Improve Pacing By Limiting the Mental Pre-Race Self-Control Exertion Required?

A recent study has some interesting findings.

Researchers discovered that having to complete mental efforts that exert self-control prior to a 10 km cycling time-trial may impact your pacing strategies, especially during the first 7 km of the race. The study involved fifteen trained male cyclists who performed four simulated 10 km time-trials on a cycle ergometer. They were given tasks to manipulate the degree of required pre-time trial mental self-control, and they received either a caffeine or placebo mouth rinse to see if it could counter the effects of self-control exertion.

Though overall 10 km performance time wasn’t affected by self-control or caffeine, split times were slower after heavier self-control mental exertion at 3 km and 5 km, and tended to be slower at 1 km and 7 km. The caffeine mouth rinse didn’t show any significant impact on pacing strategies.

So, what does this mean for possible pacing gains? Here are some practical steps to implement these findings into your race preparation:

  1. Be mindful of self-control exertion: Avoid mentally challenging tasks that require high levels of self-control just before your race. Save your mental energy for the road ahead.
  2. Focus on pacing strategies: Since self-control exertion affects your pacing, practice maintaining a steady pace throughout your training sessions to help mitigate any negative effects during a race.
  3. Mental training: Incorporate mental training techniques into your cycling routine, such as visualization or meditation, to help manage self-control exertion and its effects on your race performance.

In conclusion, managing self-control exertion is part of optimizing your pacing.

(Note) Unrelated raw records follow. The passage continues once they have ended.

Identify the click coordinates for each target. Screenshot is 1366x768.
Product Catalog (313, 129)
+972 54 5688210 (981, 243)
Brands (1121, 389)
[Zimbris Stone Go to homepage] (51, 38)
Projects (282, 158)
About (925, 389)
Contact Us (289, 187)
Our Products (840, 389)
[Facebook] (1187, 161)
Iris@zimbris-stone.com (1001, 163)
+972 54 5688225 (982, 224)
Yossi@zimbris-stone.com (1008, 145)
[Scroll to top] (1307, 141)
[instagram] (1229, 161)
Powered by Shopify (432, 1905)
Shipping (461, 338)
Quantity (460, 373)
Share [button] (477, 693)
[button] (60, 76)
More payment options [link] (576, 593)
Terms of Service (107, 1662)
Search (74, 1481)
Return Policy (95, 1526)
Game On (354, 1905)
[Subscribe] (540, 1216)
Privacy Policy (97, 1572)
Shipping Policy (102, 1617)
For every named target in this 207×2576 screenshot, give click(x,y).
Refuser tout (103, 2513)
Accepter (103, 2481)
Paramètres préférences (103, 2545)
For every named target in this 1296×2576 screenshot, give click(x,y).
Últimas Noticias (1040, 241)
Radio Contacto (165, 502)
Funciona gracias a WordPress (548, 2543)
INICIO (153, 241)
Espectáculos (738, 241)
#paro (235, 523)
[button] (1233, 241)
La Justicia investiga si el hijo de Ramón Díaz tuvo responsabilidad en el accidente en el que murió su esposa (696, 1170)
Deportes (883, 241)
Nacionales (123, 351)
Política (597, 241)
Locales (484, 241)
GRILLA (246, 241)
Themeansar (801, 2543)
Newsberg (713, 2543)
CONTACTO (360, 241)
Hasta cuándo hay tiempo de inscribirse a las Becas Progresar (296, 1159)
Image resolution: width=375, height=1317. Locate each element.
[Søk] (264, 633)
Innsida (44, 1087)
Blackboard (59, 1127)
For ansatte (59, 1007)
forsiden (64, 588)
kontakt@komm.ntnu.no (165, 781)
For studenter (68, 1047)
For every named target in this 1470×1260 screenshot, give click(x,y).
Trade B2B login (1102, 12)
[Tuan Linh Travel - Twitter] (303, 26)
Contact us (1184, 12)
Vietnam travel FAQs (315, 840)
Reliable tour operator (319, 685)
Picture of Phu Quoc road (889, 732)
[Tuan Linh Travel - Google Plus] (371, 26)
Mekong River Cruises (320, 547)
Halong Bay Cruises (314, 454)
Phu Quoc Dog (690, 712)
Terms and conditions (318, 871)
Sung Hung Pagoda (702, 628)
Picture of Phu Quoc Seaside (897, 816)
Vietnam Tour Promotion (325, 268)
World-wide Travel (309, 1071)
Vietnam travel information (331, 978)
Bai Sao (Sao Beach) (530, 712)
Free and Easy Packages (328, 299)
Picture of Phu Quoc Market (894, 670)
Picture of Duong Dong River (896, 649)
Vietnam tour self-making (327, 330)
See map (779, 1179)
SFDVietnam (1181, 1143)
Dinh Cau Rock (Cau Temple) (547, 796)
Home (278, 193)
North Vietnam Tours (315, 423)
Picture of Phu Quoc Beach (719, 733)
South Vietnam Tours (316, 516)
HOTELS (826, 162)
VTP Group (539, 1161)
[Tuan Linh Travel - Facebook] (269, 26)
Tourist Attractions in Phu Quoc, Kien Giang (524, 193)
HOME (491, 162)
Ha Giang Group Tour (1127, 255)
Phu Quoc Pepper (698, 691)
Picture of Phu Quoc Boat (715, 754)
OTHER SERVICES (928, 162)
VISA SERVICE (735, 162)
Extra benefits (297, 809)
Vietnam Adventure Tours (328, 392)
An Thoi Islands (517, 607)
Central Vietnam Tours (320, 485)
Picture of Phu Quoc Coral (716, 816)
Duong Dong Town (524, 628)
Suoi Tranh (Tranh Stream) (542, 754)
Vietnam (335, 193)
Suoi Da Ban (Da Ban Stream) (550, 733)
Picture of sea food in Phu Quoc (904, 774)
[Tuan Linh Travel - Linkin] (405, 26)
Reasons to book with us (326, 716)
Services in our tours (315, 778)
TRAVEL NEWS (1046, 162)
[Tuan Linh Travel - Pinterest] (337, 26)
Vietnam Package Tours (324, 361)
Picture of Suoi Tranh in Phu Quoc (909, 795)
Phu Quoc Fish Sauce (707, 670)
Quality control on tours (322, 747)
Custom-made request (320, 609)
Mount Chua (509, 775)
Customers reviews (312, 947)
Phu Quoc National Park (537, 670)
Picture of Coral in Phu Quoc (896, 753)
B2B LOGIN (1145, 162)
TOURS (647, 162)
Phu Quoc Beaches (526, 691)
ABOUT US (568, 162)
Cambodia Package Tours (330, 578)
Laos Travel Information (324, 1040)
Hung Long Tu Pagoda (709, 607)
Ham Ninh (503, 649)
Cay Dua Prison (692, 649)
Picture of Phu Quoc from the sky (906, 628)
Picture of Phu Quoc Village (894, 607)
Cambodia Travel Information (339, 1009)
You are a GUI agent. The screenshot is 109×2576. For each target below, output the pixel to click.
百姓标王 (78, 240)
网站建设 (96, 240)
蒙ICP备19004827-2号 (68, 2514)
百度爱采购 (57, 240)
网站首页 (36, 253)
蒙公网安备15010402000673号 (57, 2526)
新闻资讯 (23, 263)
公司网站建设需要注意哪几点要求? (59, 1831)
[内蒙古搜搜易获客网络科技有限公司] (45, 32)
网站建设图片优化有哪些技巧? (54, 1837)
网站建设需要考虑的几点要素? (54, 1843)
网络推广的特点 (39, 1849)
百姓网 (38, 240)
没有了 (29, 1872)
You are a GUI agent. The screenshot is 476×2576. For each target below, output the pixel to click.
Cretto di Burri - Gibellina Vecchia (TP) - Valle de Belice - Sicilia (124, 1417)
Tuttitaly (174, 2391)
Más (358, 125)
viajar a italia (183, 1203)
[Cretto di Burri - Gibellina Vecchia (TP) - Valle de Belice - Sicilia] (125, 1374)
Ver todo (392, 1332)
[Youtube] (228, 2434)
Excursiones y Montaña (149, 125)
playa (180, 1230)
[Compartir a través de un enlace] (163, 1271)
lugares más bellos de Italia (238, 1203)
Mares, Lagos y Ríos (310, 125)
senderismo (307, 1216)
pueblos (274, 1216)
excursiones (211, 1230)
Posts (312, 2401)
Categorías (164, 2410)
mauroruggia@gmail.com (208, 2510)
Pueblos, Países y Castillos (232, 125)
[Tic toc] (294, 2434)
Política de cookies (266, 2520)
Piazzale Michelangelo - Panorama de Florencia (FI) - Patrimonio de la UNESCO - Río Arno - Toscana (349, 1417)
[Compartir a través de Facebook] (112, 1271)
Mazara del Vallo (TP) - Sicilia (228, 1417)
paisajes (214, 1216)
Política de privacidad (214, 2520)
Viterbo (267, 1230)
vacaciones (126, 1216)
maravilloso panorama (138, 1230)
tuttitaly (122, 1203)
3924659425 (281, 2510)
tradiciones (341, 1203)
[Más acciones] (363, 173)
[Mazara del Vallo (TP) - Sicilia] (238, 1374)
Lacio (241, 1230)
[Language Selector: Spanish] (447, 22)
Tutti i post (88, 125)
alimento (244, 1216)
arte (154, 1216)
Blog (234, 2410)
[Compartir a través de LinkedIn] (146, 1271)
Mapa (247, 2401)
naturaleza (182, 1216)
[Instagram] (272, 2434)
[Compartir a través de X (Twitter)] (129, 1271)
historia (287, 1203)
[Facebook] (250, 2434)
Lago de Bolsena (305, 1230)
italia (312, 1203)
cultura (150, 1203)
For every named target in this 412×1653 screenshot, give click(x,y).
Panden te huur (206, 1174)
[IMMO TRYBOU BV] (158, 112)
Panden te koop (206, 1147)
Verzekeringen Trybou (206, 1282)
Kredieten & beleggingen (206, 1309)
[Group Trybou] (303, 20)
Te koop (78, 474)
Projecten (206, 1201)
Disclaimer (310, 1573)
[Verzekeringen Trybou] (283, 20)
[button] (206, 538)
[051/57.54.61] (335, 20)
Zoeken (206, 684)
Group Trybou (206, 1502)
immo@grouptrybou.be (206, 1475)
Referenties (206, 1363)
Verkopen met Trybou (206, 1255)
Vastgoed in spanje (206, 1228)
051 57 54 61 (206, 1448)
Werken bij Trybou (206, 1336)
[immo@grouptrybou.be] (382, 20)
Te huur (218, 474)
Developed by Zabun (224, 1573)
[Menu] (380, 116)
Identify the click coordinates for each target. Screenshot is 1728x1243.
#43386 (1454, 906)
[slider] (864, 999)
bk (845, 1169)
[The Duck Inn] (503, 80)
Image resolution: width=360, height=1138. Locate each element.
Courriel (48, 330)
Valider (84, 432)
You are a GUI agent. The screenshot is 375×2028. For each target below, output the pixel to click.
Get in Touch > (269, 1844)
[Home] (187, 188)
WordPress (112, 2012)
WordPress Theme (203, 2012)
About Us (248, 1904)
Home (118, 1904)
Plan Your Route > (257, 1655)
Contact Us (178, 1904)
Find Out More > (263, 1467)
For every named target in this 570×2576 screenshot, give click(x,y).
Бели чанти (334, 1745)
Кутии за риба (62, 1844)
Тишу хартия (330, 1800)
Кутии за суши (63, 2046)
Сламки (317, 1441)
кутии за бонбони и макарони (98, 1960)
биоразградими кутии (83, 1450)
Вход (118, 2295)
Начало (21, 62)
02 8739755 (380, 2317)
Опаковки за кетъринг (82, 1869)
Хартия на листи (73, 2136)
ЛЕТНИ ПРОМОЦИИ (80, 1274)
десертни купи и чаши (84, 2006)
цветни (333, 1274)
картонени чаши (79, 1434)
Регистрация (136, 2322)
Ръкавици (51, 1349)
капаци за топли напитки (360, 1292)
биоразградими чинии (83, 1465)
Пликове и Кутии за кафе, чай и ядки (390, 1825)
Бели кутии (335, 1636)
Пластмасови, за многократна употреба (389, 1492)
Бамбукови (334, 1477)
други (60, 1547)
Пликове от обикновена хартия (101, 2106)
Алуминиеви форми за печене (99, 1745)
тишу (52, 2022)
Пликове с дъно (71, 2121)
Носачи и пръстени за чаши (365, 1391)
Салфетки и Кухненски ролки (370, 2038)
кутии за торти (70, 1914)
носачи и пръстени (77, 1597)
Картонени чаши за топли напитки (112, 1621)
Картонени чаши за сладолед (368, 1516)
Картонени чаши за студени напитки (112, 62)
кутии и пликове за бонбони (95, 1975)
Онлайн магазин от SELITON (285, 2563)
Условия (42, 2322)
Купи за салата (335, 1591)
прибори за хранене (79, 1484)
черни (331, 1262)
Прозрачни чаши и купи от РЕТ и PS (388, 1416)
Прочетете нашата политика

Published in Psychology of Sport and Exercise

Citations: 3


Full text


Abstract Objectives The exertion of self-control has been associated with impaired performance on subsequent physical tasks also requiring self-control. However, the effect in well-trained individuals, and of nutritional intervention strategies to reduce the impact of self-control exertion are unknown. This study, therefore, explored the effect of self-control exertion on endurance performance, and pacing strategies, in well-trained individuals. A further aim was to examine the potential for a caffeine mouth rinse to attenuate any decrements in performance due to self-control exertion. Method Following familiarization, fifteen trained male cyclists completed four simulated 10 km cycling time-trials on a cycle ergometer. Prior to each time-trial, participants completed a congruent Stroop task, or an incongruent Stroop task, to manipulate self-control. They also received either a caffeine (containing 40 mg of dissolved caffeine) or placebo mouth-rinse prior to, and every 2 km during, the cycling time-trial. The participants’ performance time, subjective measures (perceived pain, motivation, task importance, and RPE), heart rate, and blood lactate concentration were recorded throughout the time-trials. Data were analysed using three-way (self-control*caffeine*split time) repeated measures ANOVA. Results There was no effect of self-control or caffeine on overall 10 km performance time (all p > 0.05). However, following self-control exertion, split time was significantly slower at 3 km (p = 0.031) and 5 km (p = 0.034), and tended to be slower at 1 km (p = 0.088) and 7 km (p = 0.078). There was no effect of the caffeine mouth rinse, nor did this interact with self-control, to affect split times (all p > 0.05). Prior self-control exertion and a caffeine mouth rinse did not influence perceptions of pain, motivation, and task importance in well-trained individuals (all p > 0.05).

Conclusions Findings suggest that prior self-control exertion affects self-regulatory pacing strategies during the first 7 km of a 10 km cycling time-trial, in well-trained individuals. However, caffeine mouth rinsing does not attenuate the effects of self-control exertion on subsequent endurance performance.